Nel 1595, quando Fillide ha solo 14 anni, muore la madre Cinzia e la ragazza si affida all’aiuto di Piera, una zia paterna, del fratellastro Silvio – più anziano di sei anni, figlio di primo letto di suo padre, che ha un lavoro da cuoco – e dell’amica Anna Bianchini: grazie a loro si prende cura del fratello minore Niccolò, pur vivendo un periodo di grave indigenza, estrema povertà ed emarginazione sociale.
Fillide e Anna abitano presso Trinità dei Monti, poco distante dalla locanda Serena in cui, con la compiacenza dell’oste, intrattengono soldati, viaggiatori, forestieri e personaggi poco onesti. Nonostante questo sia un periodo piuttosto burrascoso per la giovane – con liti, minacce, insulti e aggressioni di clienti e altre donne, Fillide non smette mai di credere di poter raggiungere una situazione sociale migliore e non si fa sopraffare da nessuno dei tanti protettori che la vorrebbero soggiogare, ma aspetta il momento opportuno che arriva quando – appena 17enne – conosce i fratelli Tomassoni, uomini d’arme di bassa nobiltà che arrivano da Terni e hanno conoscenze altolocate: gestiscono nel rione Campo Marzio l’organizzazione e il controllo di un giro di cortigiane per una clientela scelta di gentiluomini, cardinali, nobili e prelati. La vita della giovane Melandroni cambia radicalmente: va a vivere con il fratello in una casa dignitosa, può permettersi una serva e quando trasgredisce ai bandi del Governatore non deve renderne più conto alla giustizia. Per esempio, durante il carnevale del 1599, quando in casa sua c’è “gran ridotto de giovani”, e per gli schiamazzi arriva una ronda, è Ranuccio Tomassoni armato di spada che protegge la cortigiana dall’arresto. È proprio Ranuccio che – gestendo i clienti di Fillide – mette in contatto la ragazza con il pittore Michelangelo Merisi da Caravaggio che, per realizzare la Santa Caterina d’Alessandria, usa Fillide come modella.

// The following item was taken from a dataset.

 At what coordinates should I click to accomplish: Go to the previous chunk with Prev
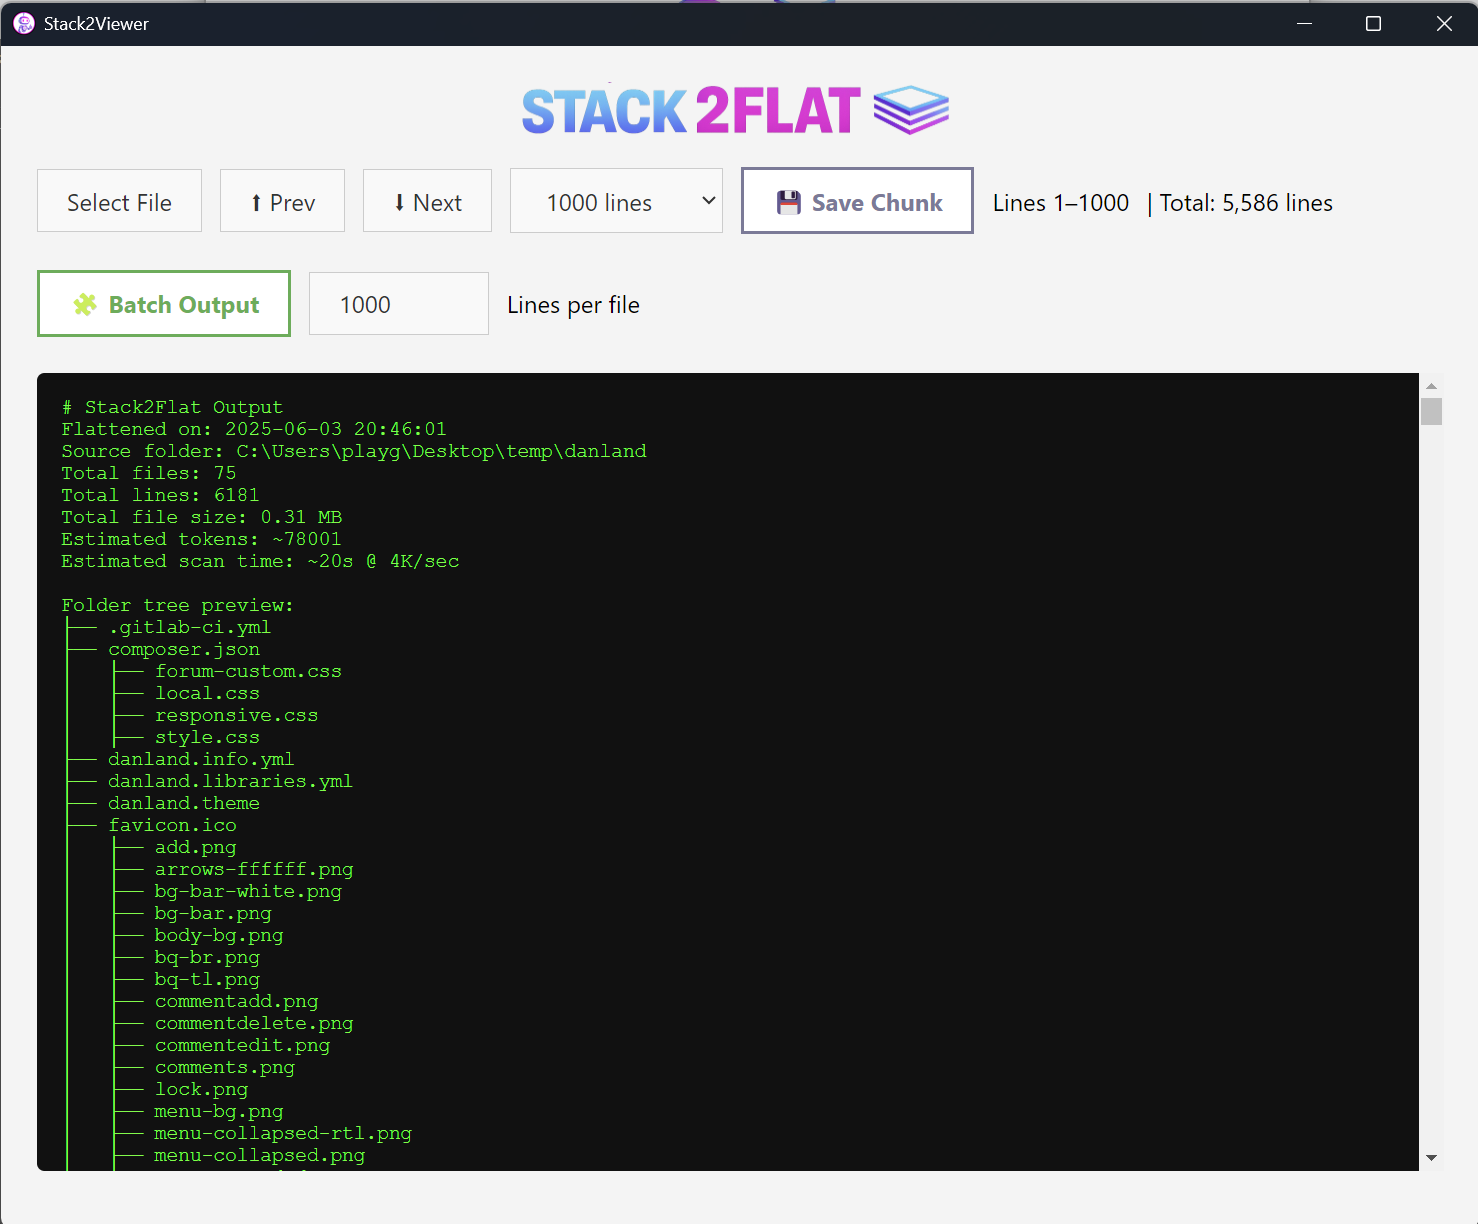(282, 201)
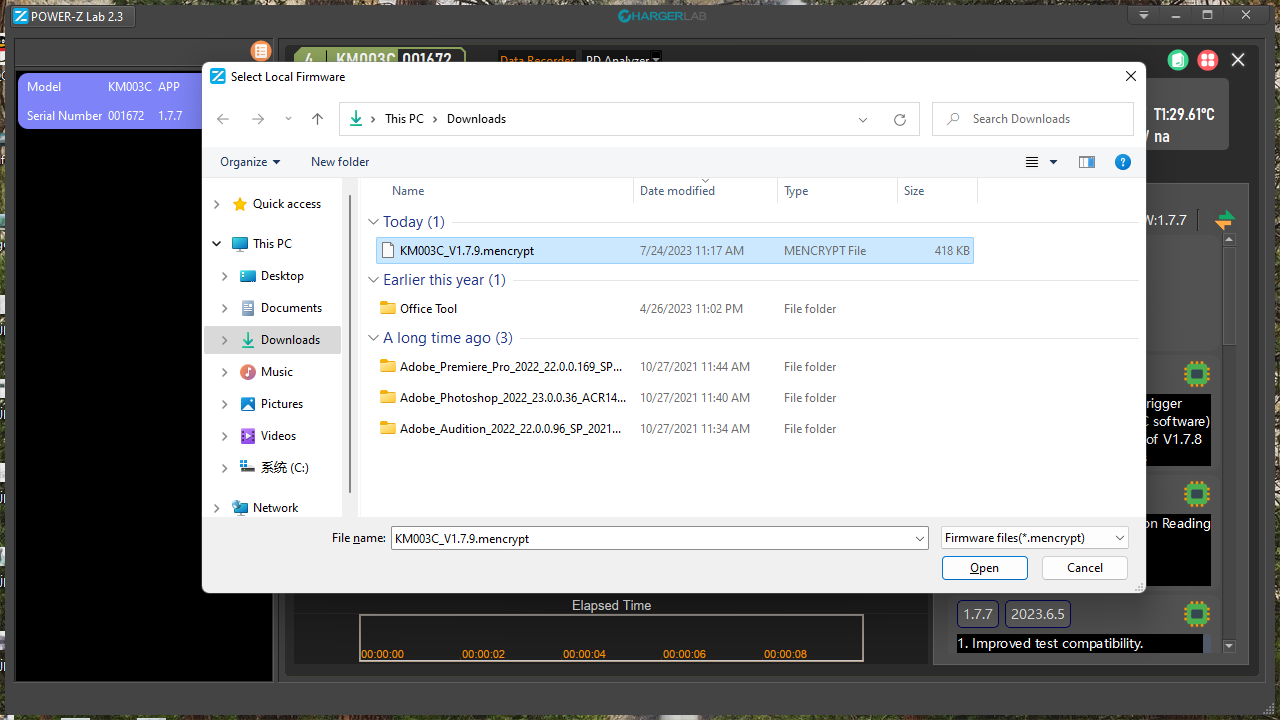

Ma presto Ranuccio Tomassoni si invaghisce di Prudenzia Zacchia, più giovane della non ancora 20enne Fillide che, accecata dalla gelosia e arrabbiata per aver perso la posizione di favorita, dapprima insulta e quindi aggredisce l’avversaria, prova a sfregiarle il volto con un coltello e la ferisce a una mano. Arrestata, viene condannata finendo per passare alcuni giorni in carcere: tornata libera Fillide è costretta a prostituirsi senza un protettore e finisce spesso e volentieri a far visita altre volte alle prigioni.
Per sopravvivere si rifugia nuovamente dalla zia Piera, ma continua a prostituirsi e a dare vita a liti e scontri con le rivali. Verso la fine del 1602 aggredisce con graffi e pugni Amabilia Antognetti e la sorella Maddalena, prossima al parto: incredibilmente questa lite fa nascere un rapporto di amicizia tra le donne e Fillide torna a essere protetta da un Tomassoni, il fratello Giovan Francesco, e sotto la sua protezione nel 1603 la donna inizia a godere di una certa agiatezza.
Quella che era stata definita solo pochi anni prima una “corteggiana scandalosa” ora si dedica a opere di carità, frequenta la parrocchia di Santa Maria del Popolo e inizia una relazione con il nobiluomo veneziano Giulio Strozzi, figlio naturale di un banchiere fiorentino. Trasferito a Roma per tentare la carriera ecclesiastica, Giulio trascura presto le volontà del padre per amore della bella cortigiana. Addirittura, nel 1604 lo Strozzi commissiona a Caravaggio un dipinto della sua amata Fillide. La coppia trascorre alcuni anni tranquilli, e mentre con Giulio Strozzi invita poeti e letterati nella loro abitazione, la donna viene a conoscenza del fatto che Ranuccio Tomassoni e Caravaggio si sono scontrati a duello e il protettore è stato ucciso dal celebre pittore, costretto a fuggire da Roma.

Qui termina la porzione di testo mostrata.